くる病とはどんな病気?
くる病とは、血液中のビタミンDが不足することにより、骨の発育不良を起こす病気のことをいいます。最近、子どもがくる病になるケースが増えているそうです。
くる病になると骨が正常に育たなくなり、極端なO脚になる、背中が曲がるといった症状があらわれます。さらに、骨の変形が進行すると、歩くのが困難になることもある病気なのです。
くる病は「昔の病気」だと思われていた!
戦前や戦後まもない頃の十分な栄養がとりにくかった時代には、くる病はありふれた病気でした。その後、食糧事情が改善されて、たくさんの人がしっかりと栄養をとれるようになると、くる病の患者も減り、次第に姿を消していきました。
しかし、ここ20年ほどで、再び子どものくる病が増えてきているようなのです。どうしてなのでしょうか?
最近になってくる病が増えている理由
子どものくる病が増えているのは、ビタミンDが不足している子が多いのが原因です。

課題 1:
くる病についての文章から、「戦前や戦後まもない頃の十分な」から「子どものくる病が増えているのは、ビタミンDが不足している子が多いのが原因です。」までを、両端の語句を含めてそのまま書き写してください。
課題 2:
次の(a)〜(c)がくる病についての文章の内容と合っているかを、それぞれ「はい」か「いいえ」で答えてください。判断の根拠となる文章中の語句も、そのまま引用してください。
(a) くる病は、血液中のビタミンDの不足によって骨の発育不良が起こる病気である。
(b) 戦前や戦後まもない頃、くる病はめったに見られない病気だった。
(c) ここ20年ほどで、子どものくる病は減ってきている。

使用可能データ:
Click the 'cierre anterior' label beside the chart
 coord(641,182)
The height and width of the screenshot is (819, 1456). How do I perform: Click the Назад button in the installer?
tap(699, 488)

解答 1:
戦前や戦後まもない頃の十分な栄養がとりにくかった時代には、くる病はありふれた病気でした。その後、食糧事情が改善されて、たくさんの人がしっかりと栄養をとれるようになると、くる病の患者も減り、次第に姿を消していきました。
しかし、ここ20年ほどで、再び子どものくる病が増えてきているようなのです。どうしてなのでしょうか?
最近になってくる病が増えている理由
子どものくる病が増えているのは、ビタミンDが不足している子が多いのが原因です。

解答 2:
(a) はい。「血液中のビタミンDが不足することにより、骨の発育不良を起こす病気」
(b) いいえ。「くる病はありふれた病気でした」
(c) いいえ。「ここ20年ほどで、再び子どものくる病が増えてきているようなのです」